After prototype approval in late September 2011, production proceeded apace through the December doldrums to delivery in February 2012. The exhibit opened the following month to record crowds at the Donald W. Reynolds Center (DWRC), where it will remain until a national tour begins in October 2012.
Target
Collaborating with SAAM Visual Information Specialist David Gleeson, OEC refined the original drawings, distilling a construction package that lent itself to heavy use of our Onsrud CNC Panel Router. Under the tutelage of Adam Bradshaw, project lead fabricator and taskmaster (in the best sense of this term), much of the detailing was crafted by Bassem Shaaban, a gifted summer intern and recent Howard University graduate whom we eventually hired to build the prototype.

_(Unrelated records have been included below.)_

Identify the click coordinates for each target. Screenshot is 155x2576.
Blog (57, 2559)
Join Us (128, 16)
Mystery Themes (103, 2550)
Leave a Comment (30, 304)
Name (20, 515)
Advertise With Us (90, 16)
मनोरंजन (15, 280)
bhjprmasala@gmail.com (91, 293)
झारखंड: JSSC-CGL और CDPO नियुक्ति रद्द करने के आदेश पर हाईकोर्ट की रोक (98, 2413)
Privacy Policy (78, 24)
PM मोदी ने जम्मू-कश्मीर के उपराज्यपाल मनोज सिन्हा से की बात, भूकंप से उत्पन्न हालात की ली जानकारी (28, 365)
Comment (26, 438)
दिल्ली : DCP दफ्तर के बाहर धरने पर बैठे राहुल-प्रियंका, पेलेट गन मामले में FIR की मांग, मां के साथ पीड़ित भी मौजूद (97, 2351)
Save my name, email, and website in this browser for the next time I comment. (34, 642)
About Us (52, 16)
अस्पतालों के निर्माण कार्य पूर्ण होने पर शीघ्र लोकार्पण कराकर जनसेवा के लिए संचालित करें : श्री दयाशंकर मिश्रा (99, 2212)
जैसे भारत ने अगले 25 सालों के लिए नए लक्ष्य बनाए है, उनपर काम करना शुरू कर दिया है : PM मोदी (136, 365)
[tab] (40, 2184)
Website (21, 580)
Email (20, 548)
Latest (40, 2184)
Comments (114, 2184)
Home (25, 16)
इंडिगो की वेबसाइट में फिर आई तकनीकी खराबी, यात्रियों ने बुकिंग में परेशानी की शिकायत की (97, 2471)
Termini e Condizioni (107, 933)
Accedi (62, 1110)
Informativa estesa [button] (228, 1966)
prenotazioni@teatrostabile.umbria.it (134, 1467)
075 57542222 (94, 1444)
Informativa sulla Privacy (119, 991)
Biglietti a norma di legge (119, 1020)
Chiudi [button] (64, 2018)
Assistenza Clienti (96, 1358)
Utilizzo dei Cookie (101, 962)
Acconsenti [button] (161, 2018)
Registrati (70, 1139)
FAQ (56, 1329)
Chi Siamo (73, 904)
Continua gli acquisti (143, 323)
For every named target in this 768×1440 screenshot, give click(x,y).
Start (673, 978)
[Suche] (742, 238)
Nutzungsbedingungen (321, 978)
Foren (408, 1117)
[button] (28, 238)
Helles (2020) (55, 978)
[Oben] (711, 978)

The job represented our first significant in-house CNC production run of exhibit casework.
Adventure
To build the Kiosks, we moved boldly into unfamiliar territory. After some experimentation with a cold metal finish on the gray Kiosk bodies, OEC opted for a pre-catalyzed waterborne lacquer system, a durable, if finicky, alternative to our traditional acrylic latex paint. Here the assistance of volunteer Bobby McCusker, who is familiar with auto body work in his other life, and Michael Arndt, our capable Department of Veterans Affairs NPWE trainee, was critical. To date we are pleased with the lacquer’s performance.
We also were adventurous (for us) in our selection of assembly hardware, deciding, for example, to pair racing latches with routed HDPE locator cones in affixing top to bottom Kiosk body sections.
And the project included some audiovisual electronic assembly, unusual work for OEC. With guidance in gear selection from an outside contractor, and benefiting from Adam’s US Holocaust Memorial Museum experience, we negotiated this challenge successfully.
Tactics
Like most SI exhibit shops, OEC is learning to work efficiently with reduced permanent staff. To compensate on this SAAM project, we depended upon rapid, relentless parts fabrication by the Onsrud CNC Router, the in-house cooperation of our Fabrication and Model Making Units, and (as already noted) beaucoup hours of clever contributions from interns/volunteers. This effort seems to have borne fruit; OEC recently contracted with SAAM to build the Archive Wall for a Nam June Paik exhibit opening at DWRC in December 2012.